[Saved data entries]
--*--

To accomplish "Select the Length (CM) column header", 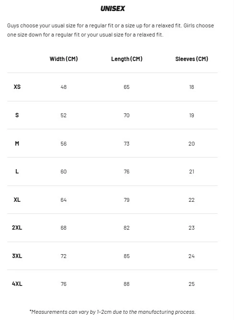I will pyautogui.click(x=127, y=59).
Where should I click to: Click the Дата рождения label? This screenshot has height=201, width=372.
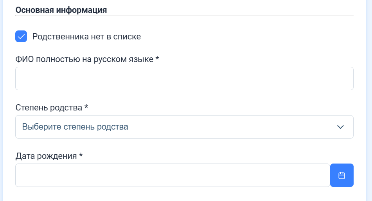click(46, 156)
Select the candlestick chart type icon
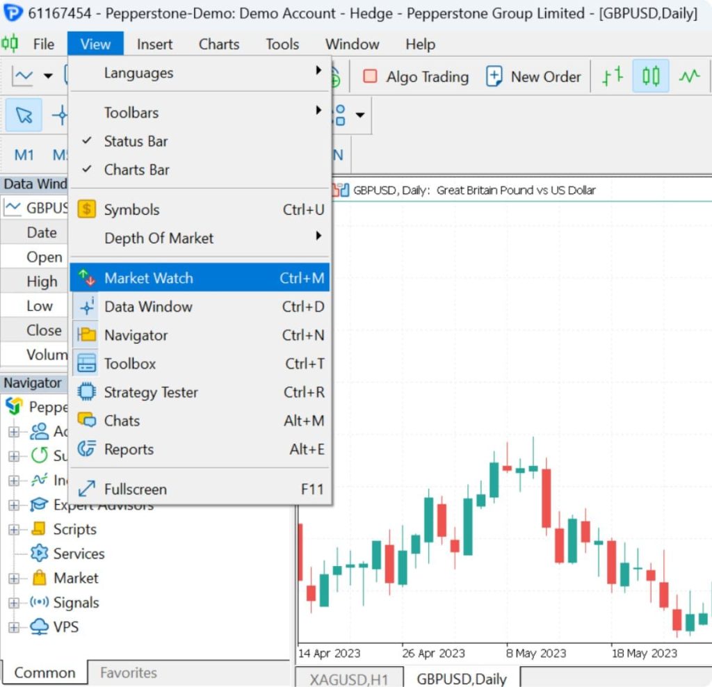 click(650, 76)
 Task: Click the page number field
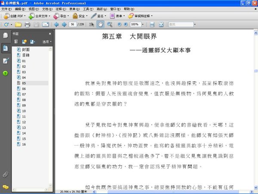click(x=73, y=25)
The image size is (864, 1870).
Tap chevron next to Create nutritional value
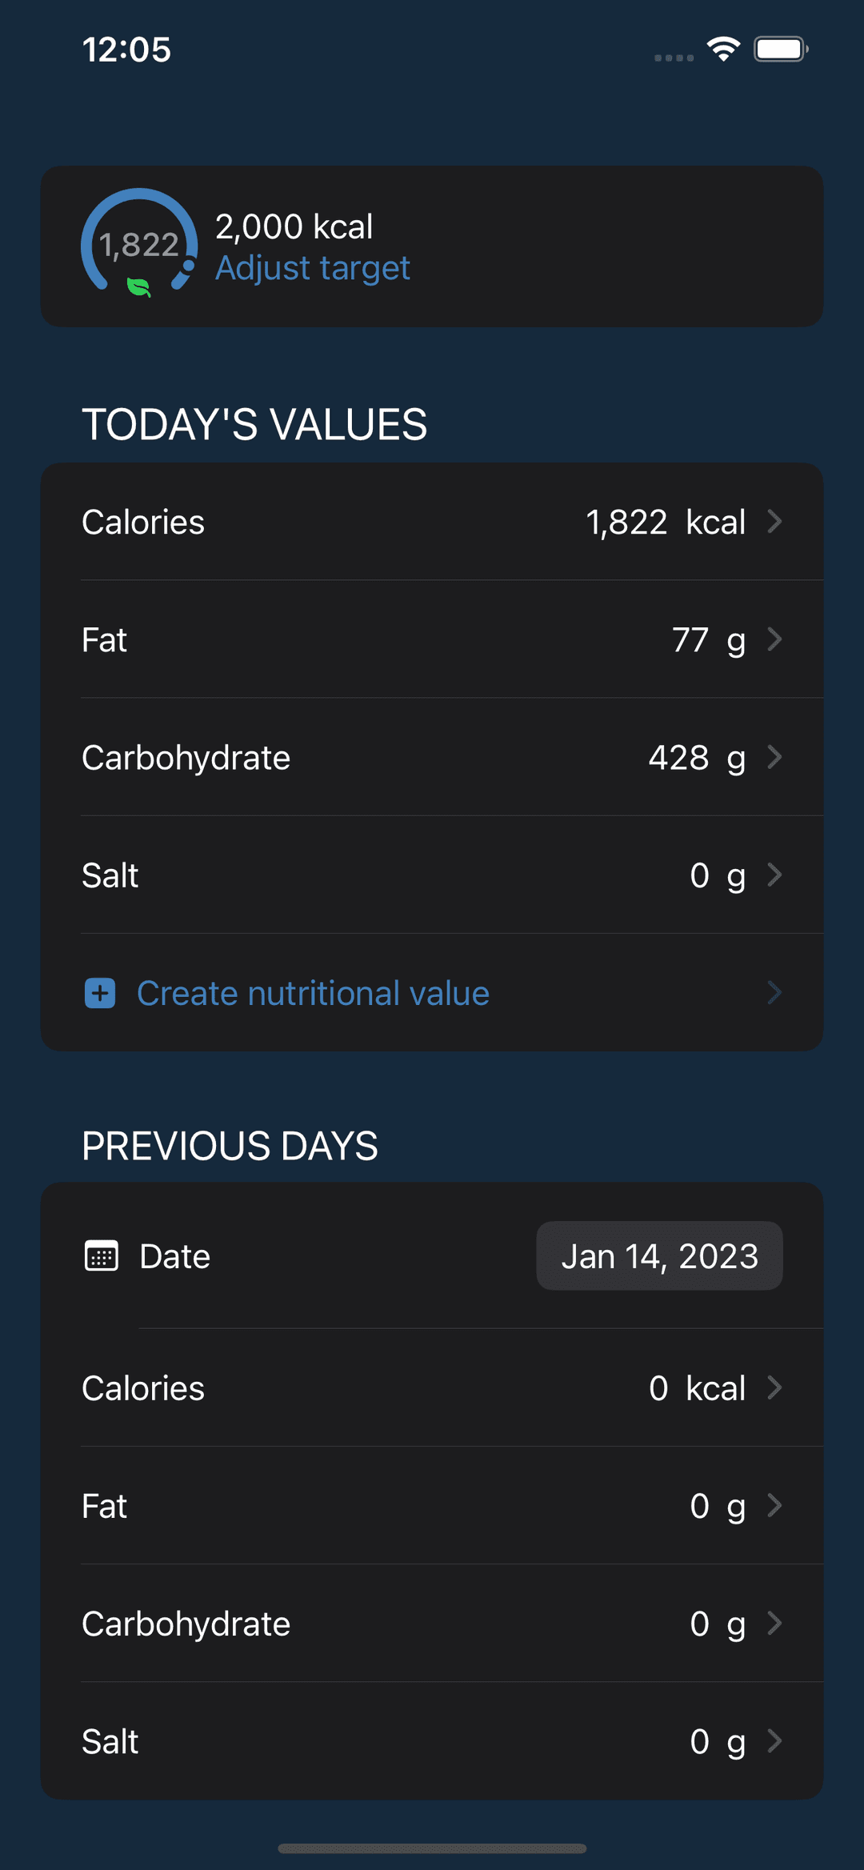774,993
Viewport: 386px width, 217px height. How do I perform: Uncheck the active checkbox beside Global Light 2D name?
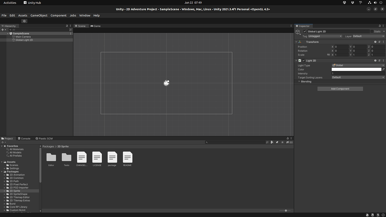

--*--

In the records above, find the line containing "Select the candlestick chart type icon" and restate it and every line after it word for word, all pictures excluded.

Select the candlestick chart type icon
 click(650, 76)
 Task: Click the page number field
click(x=73, y=25)
The image size is (864, 1870).
Tap chevron next to Create nutritional value
774,993
Viewport: 386px width, 217px height. How do I perform: Uncheck the active checkbox beside Global Light 2D name?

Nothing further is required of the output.